The discrepancy in the order of talin1 binding strength for integrins between the previous study (β7 > β2, β3) (4) and this report (β2 > β3, β7) may be due to differences in sequences other than integrin-CTs. In our case, we used endogenous integrin-CTs in vivo or integrin-CTs with the linker sequence from pGEX-4T2 for the pull-down assay. In the previous study, a sequence that induced a coiled-coil formation, four heptad-repeats (30), was added to the N terminus of integrin-CTs, and this difference in three-dimensional structure may have been responsible for the differences.

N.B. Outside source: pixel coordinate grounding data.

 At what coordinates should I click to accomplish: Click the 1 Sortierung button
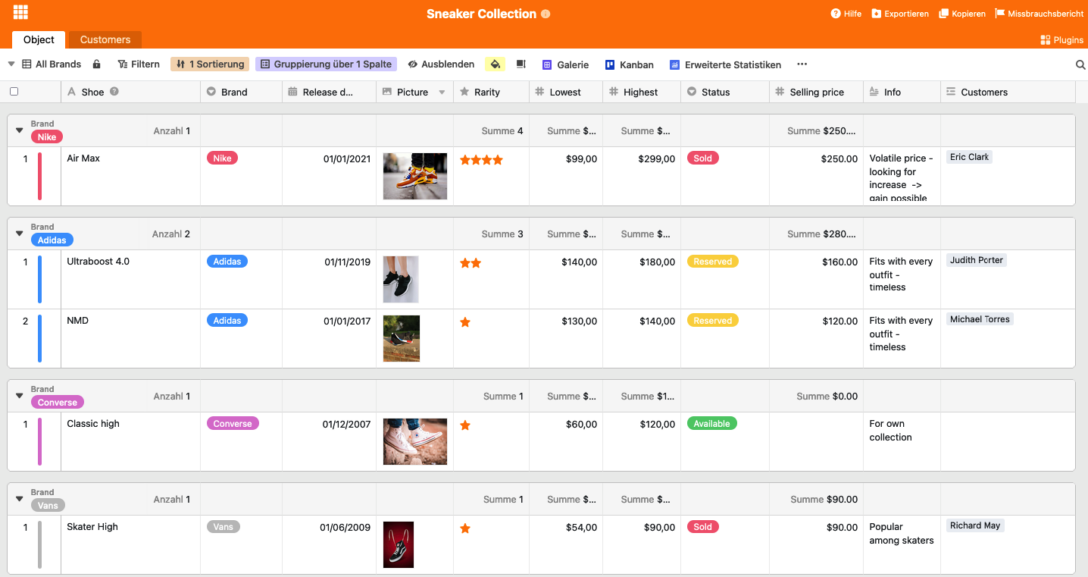(210, 64)
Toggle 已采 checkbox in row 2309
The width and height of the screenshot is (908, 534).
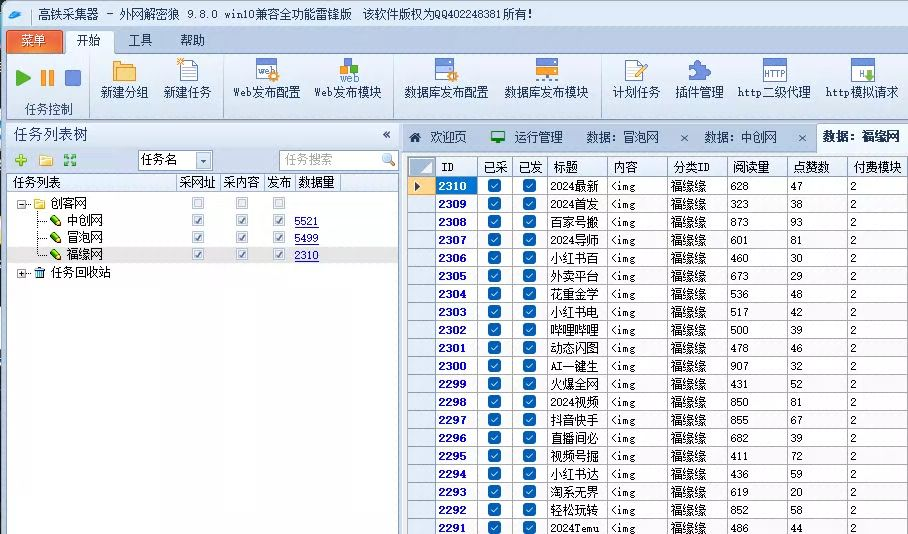495,204
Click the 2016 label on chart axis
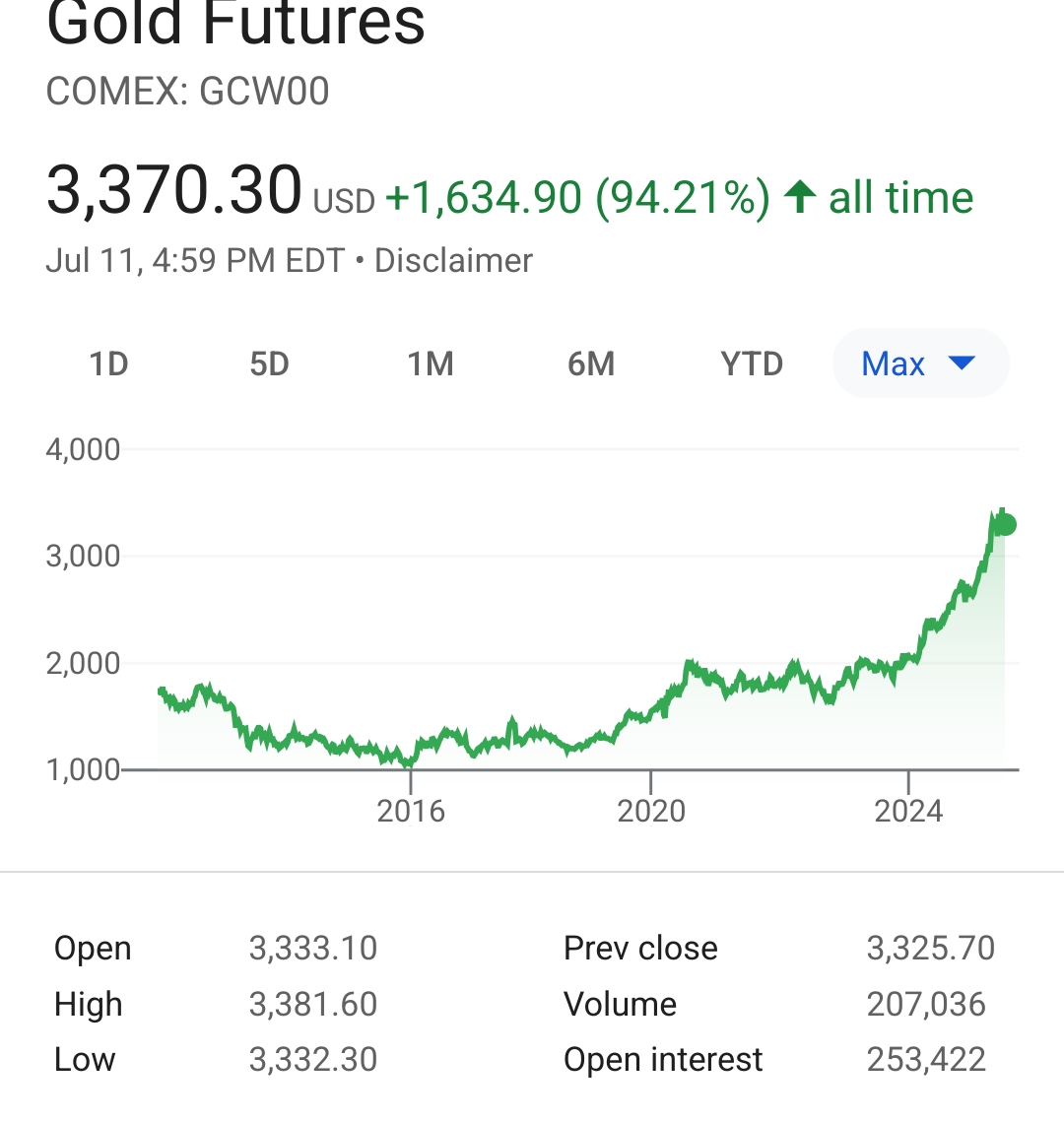The height and width of the screenshot is (1122, 1064). pyautogui.click(x=411, y=812)
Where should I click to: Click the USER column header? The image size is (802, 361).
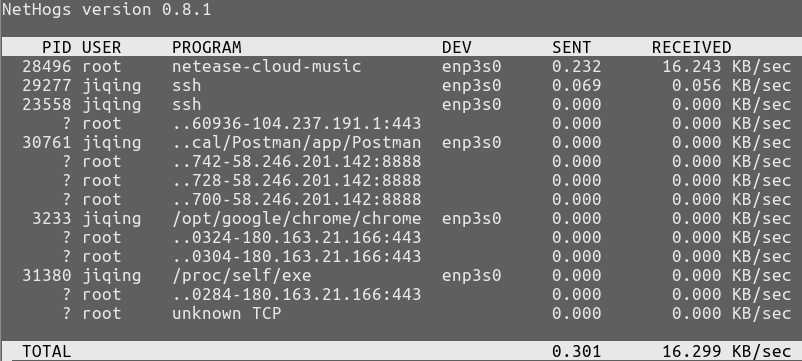coord(101,48)
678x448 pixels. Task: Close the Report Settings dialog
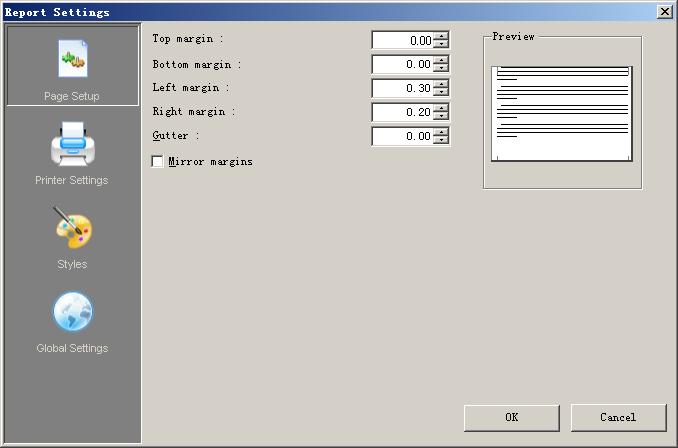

Interestingly, substituting the β2-CT WN linker with that of β1-CT did not diminish cell adhesiveness. Instead, replacing the β1-CT WN linker with NND reduced adhesion. Previous reports have shown that the β1-CT, including its WN linker, is highly conserved across vertebrates (31), raising the possibility that the β1-CT sequence underwent evolutionary optimization early in vertebrate evolution. In our present work, PISA analysis revealed that the interface area of β1-talin1 is comparable to that of β2–talin1. Consistently, both our in vitro Octet analysis (Fig. S4B) and in vivo single-molecule binding assays (Fig. S4D) demonstrated that β1-CT binds to talin1 slightly less strongly than β2-CT does but more strongly than β3-CT or β7-CT. Taken together, these results suggest that the β1-CT possesses structural features distinct from β2-, β3-, and β7-CTs in terms of talin1 binding.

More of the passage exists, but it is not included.